» **Exercise instructions**
Make an exact copy of the lines from the one containing "Given: Switch to the Biography tab" through the end of the records below, and leave out every picture.

» **Recorded data**
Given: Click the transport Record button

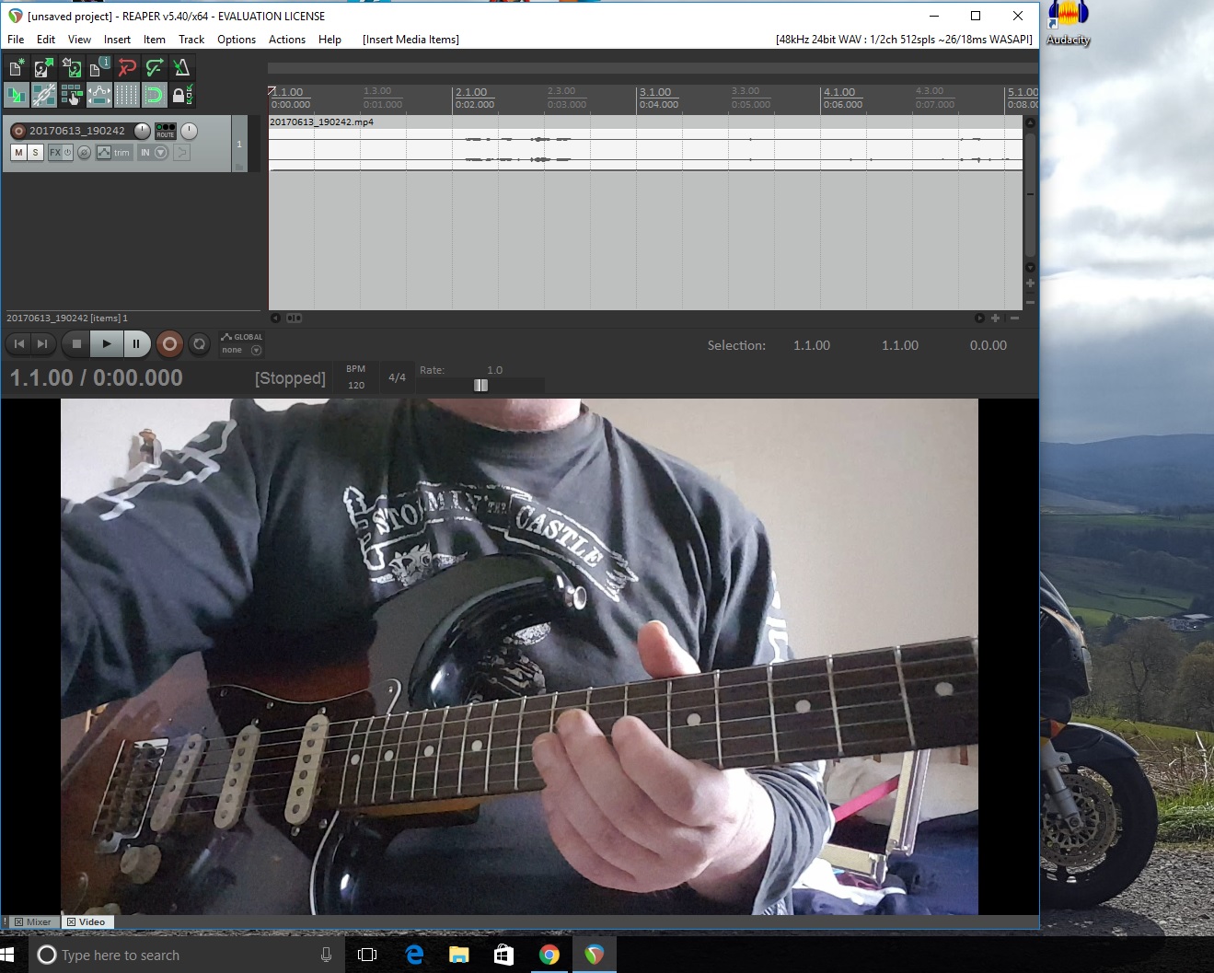Looking at the screenshot, I should 169,344.
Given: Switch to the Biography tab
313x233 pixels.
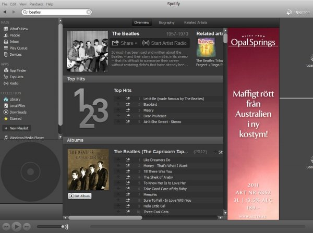Looking at the screenshot, I should click(x=166, y=22).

» **Exercise output**
Given: Switch to the Biography tab
313x233 pixels.
Looking at the screenshot, I should click(x=166, y=22).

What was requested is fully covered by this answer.